The primary benefit of biosimilars is that they introduce competition and can be more affordable, potentially saving the healthcare system billions of dollars and increasing patient access to critical treatments [1.7.4].
FDA-Approved Trastuzumab Biosimilars
Several biosimilar versions of trastuzumab have been approved by the U.S. Food and Drug Administration (FDA) and are available to patients. These alternatives provide the same therapeutic action as Herceptin. As of recent approvals, the following trastuzumab biosimilars are recognized in the U.S.:
- Ogivri (trastuzumab-dkst) [1.3.4]
- Herzuma (trastuzumab-pkrb) [1.3.4]
- Ontruzant (trastuzumab-dttb) [1.3.4]
- Trazimera (trastuzumab-qyyp) [1.3.4]
- Kanjinti (trastuzumab-anns) [1.3.4]
- Hercessi (trastuzumab-strf) [1.3.4, 1.8.5]
Each of these biosimilars has a unique four-letter suffix attached to the nonproprietary name 'trastuzumab' to distinguish it from the reference product and other biosimilars.
Comparison of Trastuzumab Products
| Product Name | Type | Suffix | First U.S. Approval |
|---|---|---|---|
| Herceptin | Reference Product | N/A | September 1998 [1.2.7] |
| Ogivri | Biosimilar | -dkst | December 2017 [1.8.1, 1.8.5] |
| Herzuma | Biosimilar | -pkrb | December 2018 [1.8.1, 1.8.5] |
| Ontruzant | Biosimilar | -dttb | January 2019 [1.8.1, 1.8.5] |
| Trazimera | Biosimilar | -qyyp | March 2019 [1.8.1, 1.8.5] |
| Kanjinti | Biosimilar | -anns | June 2019 [1.8.1, 1.8.5] |
| Hercessi | Biosimilar | -strf | April 2024 [1.8.2, 1.8.3] |
Potential Side Effects and Management
Like all potent medications, trastuzumab and its biosimilars can cause side effects. It is critical for patients to be monitored closely by their healthcare team. Common side effects include headaches, nausea, diarrhea, and trouble sleeping [1.2.1].

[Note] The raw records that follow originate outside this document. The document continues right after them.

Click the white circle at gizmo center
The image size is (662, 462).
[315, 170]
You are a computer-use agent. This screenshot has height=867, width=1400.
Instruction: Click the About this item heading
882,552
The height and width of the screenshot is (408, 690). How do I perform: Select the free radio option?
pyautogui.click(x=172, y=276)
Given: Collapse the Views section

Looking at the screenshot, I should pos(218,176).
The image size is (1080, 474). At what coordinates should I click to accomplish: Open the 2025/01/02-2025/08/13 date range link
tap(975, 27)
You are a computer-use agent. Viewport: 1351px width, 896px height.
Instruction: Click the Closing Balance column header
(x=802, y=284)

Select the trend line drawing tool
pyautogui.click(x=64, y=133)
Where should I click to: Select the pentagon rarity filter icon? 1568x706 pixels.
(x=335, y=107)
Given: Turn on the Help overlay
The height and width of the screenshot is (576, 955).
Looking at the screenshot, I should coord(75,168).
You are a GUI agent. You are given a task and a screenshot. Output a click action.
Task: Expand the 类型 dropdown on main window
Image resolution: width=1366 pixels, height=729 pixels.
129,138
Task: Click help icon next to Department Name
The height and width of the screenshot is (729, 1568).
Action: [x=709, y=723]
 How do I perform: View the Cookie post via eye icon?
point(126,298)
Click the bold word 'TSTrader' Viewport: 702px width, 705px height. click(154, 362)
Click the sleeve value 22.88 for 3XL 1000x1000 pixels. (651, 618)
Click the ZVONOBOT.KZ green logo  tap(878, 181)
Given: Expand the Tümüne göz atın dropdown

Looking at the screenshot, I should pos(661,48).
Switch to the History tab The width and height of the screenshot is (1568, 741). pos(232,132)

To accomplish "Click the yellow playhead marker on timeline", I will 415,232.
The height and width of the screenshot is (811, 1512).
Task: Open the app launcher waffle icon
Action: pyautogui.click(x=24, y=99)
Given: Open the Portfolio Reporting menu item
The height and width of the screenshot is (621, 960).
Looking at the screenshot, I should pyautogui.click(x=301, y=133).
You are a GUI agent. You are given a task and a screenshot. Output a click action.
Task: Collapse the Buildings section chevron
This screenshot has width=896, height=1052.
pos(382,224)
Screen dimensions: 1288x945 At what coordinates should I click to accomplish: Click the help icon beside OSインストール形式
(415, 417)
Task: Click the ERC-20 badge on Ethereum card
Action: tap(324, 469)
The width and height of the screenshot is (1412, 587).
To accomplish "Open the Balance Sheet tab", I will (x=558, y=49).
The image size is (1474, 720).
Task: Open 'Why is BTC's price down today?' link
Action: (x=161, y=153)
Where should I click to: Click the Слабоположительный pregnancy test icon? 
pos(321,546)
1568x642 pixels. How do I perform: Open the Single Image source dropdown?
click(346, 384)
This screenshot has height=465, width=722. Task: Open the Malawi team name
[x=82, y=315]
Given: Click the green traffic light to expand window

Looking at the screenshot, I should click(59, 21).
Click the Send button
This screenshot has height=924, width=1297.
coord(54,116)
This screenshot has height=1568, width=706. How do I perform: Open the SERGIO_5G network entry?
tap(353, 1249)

More serious potential side effects involve:
- Heart Problems: Trastuzumab can lead to cardiac issues, including congestive heart failure. Heart function is typically monitored before and during treatment [1.6.6].
- Infusion Reactions: Fever and chills can occur, especially with the first infusion. More severe reactions like shortness of breath or low blood pressure are rare but possible [1.6.6].
- Lung Problems: In some cases, lung toxicity can occur. Any new or worsening cough or shortness of breath should be reported to a doctor immediately [1.6.6].
- Low White Blood Cell Count: This can increase the risk of infection. Patients should watch for signs of infection like fever or chills [1.6.6].
Exposure to trastuzumab during pregnancy can harm an unborn baby, so effective contraception is required during and for seven months after treatment [1.5.2].
Conclusion
In summary, another name for trastuzumab is its original brand name, Herceptin. Additionally, several biosimilar versions, such as Kanjinti, Ogivri, Herzuma, Ontruzant, Trazimera, and Hercessi, are now available [1.2.1, 1.8.5]. These biosimilars have been rigorously tested and approved by the FDA, offering safe, effective, and often more affordable alternatives for treating HER2-positive cancers [1.7.2]. The availability of these different names for the same core medication reflects the evolution of cancer treatment, providing more options for physicians and patients.
Authoritative Link: For more detailed information on trastuzumab and its biosimilars, visit the National Cancer Institute [1.2.5].